→ Instructions for the task
In the entries below, find the line with "The Graystone Killings: A" and print exactly every line from there up to and including the line with "printer (478, 1006)", with no other lines.

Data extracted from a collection
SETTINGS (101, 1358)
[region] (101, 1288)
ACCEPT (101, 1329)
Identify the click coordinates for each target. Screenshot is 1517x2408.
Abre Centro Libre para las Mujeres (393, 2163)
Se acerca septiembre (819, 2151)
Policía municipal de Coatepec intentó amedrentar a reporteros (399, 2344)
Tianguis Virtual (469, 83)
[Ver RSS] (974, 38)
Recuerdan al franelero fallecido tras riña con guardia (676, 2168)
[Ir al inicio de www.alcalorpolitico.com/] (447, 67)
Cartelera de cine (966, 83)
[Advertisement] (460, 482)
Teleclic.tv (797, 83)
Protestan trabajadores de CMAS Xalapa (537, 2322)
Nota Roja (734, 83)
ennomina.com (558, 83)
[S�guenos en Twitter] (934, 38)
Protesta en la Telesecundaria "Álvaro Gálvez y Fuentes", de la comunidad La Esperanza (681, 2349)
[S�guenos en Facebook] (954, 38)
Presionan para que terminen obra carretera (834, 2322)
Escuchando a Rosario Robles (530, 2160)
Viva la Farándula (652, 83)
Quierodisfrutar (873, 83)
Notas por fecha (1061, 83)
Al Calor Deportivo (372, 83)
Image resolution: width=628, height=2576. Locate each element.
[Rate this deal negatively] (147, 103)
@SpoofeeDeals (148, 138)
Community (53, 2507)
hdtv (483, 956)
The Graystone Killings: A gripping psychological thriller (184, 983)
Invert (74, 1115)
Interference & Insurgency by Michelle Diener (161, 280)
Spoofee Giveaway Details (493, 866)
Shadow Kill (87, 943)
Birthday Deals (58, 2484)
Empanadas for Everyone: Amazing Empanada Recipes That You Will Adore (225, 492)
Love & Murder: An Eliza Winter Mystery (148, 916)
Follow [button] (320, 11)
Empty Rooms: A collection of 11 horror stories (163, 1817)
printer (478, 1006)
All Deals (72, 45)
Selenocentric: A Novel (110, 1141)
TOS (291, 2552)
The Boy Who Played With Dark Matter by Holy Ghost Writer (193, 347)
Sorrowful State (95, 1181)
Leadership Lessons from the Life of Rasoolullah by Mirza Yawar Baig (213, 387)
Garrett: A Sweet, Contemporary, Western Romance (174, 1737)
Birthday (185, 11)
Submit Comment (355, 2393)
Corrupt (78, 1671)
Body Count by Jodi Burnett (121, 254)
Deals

→ Reply
The Graystone Killings: A gripping psychological thriller (184, 983)
Invert (74, 1115)
Interference & Insurgency by Michelle Diener (161, 280)
Spoofee Giveaway Details (493, 866)
Shadow Kill (87, 943)
Birthday Deals (58, 2484)
Empanadas for Everyone: Amazing Empanada Recipes That You Will Adore (225, 492)
Love & Murder: An Eliza Winter Mystery (148, 916)
Follow [button] (320, 11)
Empty Rooms: A collection of 11 horror stories (163, 1817)
printer (478, 1006)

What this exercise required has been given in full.